Note that the measured numbers are not accurate to the given precision. The luxmeter measure always varies some, depending on the sunlight and how perpendicular you hold the sphere.

It is convenient to have an illumination with different wave lengths. I used LEDs with 462 nm (blue), 515 nm (green, close to night vision peak of 505 nm), 568 nm (green, close to day vision peak of 555 nm) and 632 nm (red). The illumination module is built from two milled pieces of POM and screwed directly into port. A baffle prevents light falling directly on another port. The brightness is controlled using a small constant current source with coarse and fine adjustment that delivers at most 20 mA, which forbids to accidentally destroy a common 5 mm LED.

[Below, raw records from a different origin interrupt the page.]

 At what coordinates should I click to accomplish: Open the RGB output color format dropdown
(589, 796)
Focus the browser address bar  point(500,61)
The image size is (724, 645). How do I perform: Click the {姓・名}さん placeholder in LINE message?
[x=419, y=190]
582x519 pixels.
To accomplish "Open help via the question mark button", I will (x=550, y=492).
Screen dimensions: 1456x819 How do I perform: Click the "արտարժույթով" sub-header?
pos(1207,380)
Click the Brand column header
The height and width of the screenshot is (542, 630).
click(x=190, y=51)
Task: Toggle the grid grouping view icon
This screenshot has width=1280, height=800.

According to the datasheet, the 568 nm LED delivers at most 2500 mcd at 15 degree transmission angle and 2.5 V with 30 mA, which gives upper limits of:

$$2 * π * ( 1 - \cos( 15 ° ) ) = 0.054 \sr$$ $$2500 \mcd * 0.054 \sr = 0.134 \lm$$ $$0.134 \lm * 5.38 / { 0.11818 \m^2 } = 6.1 \lx$$ $${ 0.134 \lm } / { 683 \text" lm/W" * 0.952 } = 0.19 \text" mW light"$$

5.38 is the sphere multiplier, 0.11818 m^{2} is the sphere surface and
0.952 is the efficiency factor for 570 nm.

Compared to the electrical power of 30 mA at 2.5 V = 75 mW that is rather poor and indeed this LED is much darker than all others I looked at, but perhaps that's the price to pay for the wave length.

Measured with a Lux meter at 2 V and 20 mA I get 4.2 lx, which about matches the theoretical 6.1 lx at 30 mA, because the light power is about proportional to the current.

Summary: A reproducible homogeneous field of light with known wave length and intensity can be created.

To measure the brightness of green or white light as perceived by a human, a Lux meter works fine. Its spectral response is rather narrow and usually not specified exactly, though, so measuring red or blue light does not work well. Using a brightness sensor with a wide spectral response works better. I use a TSL235 sensor, connected over USB using tps.

A green laser pointer creates the brightness of 3.09 μW/cm^{2}.
How much power does it have?

$$3.09 \text"μW/cm"^2 * { 1181.8 \cm^2 } / 5.38 = 678 \μW$$

That matches it being classified as < 1 mW.